Why don’t you do an article about how the border patrol stops thousands of criminals from entering the United States. Or why don’t you do an expose on how the Mexican gov treats illegals that cross their southern border?
I have an even better idea, why don’t you open up your own home to a family of illegals? That would be nice! You are a humanitarian right?
I’m so sick of you left wing wackos, pick a better cause!
Dear Mr. Corbett (I can only assume that you are the border patrol agent who’s currently on trial for killing Mr. Dominguez-Rivera, since Corbett is the only person except the victim’s Mexican companions — and they don’t write English — who could have possibly seen how someone “picked up a rock.” If I were you I wouldn’t be commenting publicly on this matter, but whatever, I’m not your lawyer.
For information on my position and practice on opening up one’s own home to a family of “illegal aliens,” see my essay “Love in the Time of Cholera” in the book “The Late Great Mexico Border” (Cinco Puntos Press).
For more on people who own those homes BEING from families of illegal aliens, check your own background, or that of your friends, family and loved ones. The ancestors of many of us came here illegally over 100 years ago. Perhaps yours did, too.
Mr. Corbett, I’d loved to learn more about your own life, as you suggested in your letter. Please do get back in touch. Thanks!
Este es un pais formado de inmigrantes, en primer lugar nadie tiene derecho a quitarle la vida a nadie, en segundo lugar, si los unicos testigos que hay son familiares de la victima no tenemos por que poner en duda lo que paso, no es la primera vez que pasa algo asi, los agentes de gobierno se creen con mucho derecho a disparar sus armas a las primera sin antes de estar seguros de lo que pueda suceder, el gobierno deveria primero dar mejor entrenamiento a sus agentes y no dejar trabajar a personas que con simplemente una piedra se asustan. Debemos poner un alto a este tipo de atropellamientos que hacen con los indocumentados, ya estamos canasados, que acaso no fueron ellos mismos los de inmigracion USCIS los que les dieron las visas a los musulmanes que derrumbaron las torres gemelas, y que entraron legalmente por que ellos los dejaron entrar, eso que se pongan a pensar no de gente humilde que no tiene dinero para sacar una visa y venir legalmente al pais, a hacernos el favor de hacer trabajos que nosotros los AMERICANOS no queremos hacer.

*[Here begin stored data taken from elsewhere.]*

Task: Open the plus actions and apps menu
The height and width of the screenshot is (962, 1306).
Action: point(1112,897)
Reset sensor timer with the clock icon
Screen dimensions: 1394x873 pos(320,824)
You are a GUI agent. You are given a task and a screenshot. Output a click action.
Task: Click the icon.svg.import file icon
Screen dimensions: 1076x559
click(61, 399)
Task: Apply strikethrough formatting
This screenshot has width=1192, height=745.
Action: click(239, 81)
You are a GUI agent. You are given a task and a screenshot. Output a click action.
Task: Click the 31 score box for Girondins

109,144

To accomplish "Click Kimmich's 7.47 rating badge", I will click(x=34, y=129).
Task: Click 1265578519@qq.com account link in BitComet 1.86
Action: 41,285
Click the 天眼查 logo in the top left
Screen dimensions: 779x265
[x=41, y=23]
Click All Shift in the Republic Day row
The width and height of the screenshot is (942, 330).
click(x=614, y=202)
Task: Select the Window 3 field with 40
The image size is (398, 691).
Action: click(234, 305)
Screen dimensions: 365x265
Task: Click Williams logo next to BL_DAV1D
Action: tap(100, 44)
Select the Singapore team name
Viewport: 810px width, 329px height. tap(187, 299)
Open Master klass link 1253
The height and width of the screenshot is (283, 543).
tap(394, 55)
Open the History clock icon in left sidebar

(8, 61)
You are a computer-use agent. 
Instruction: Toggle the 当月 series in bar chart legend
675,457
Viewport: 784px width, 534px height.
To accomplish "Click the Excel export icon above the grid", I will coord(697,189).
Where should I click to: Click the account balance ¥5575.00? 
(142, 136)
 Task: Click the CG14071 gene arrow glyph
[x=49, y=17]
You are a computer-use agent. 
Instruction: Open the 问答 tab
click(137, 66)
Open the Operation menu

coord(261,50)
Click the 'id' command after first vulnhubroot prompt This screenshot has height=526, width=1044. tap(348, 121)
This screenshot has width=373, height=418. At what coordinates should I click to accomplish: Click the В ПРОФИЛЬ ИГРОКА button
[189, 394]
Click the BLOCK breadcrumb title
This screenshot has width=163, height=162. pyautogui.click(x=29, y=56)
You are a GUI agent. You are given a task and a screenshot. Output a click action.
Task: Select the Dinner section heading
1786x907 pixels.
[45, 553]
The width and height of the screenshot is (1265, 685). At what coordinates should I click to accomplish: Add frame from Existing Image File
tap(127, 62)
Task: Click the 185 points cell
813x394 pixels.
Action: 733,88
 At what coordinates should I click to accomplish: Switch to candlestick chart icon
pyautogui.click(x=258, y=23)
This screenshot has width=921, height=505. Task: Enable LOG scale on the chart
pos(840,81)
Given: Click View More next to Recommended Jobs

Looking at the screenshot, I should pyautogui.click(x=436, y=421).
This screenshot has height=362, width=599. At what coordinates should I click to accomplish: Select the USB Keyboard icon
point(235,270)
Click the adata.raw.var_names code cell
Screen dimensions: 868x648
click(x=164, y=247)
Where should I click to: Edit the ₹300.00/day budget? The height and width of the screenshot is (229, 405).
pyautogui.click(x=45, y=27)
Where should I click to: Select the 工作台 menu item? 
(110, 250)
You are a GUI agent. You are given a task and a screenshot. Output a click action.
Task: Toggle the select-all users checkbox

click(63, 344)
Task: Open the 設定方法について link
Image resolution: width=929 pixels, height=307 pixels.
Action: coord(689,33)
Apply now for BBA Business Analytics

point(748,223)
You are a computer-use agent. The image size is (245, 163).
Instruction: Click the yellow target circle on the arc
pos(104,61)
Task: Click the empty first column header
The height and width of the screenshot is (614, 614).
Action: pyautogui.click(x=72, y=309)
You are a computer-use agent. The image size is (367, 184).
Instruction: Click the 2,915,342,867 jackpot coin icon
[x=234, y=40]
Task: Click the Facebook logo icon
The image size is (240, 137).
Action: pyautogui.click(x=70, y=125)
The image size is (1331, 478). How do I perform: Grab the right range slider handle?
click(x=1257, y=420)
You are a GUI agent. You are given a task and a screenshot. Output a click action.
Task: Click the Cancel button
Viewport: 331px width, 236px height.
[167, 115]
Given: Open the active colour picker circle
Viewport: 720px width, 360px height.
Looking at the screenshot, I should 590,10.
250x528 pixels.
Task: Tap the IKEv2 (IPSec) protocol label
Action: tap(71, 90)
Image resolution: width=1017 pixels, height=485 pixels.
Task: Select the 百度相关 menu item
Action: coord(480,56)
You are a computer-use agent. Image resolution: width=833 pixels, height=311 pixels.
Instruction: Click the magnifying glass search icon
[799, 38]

Translation of above: This country is made up of immigrants. In the first place, no one has the right to take another person’s life. Second, if the only witnesses are the victim’s kin, we don’t have to doubt what happened. This isn’t the first time something like this has happened, where government agents think they have a right to fire their weapons immediately, without being sure of what will happen. The government should train its agents better and not let someone work who gets spooked by nothing more than a rock. We should put a stop to these run-ins they have with undocumented people. We are tired — Wasn’t it the Immigration Service itself who gave visas to the Muslims who toppled the Twin Towers, and who came in because they were allowed to enter? They should think of the poor people who have no money for a visa to come legally into the country, and do us the favor of working jobs that we AMERICANS don’t want to do.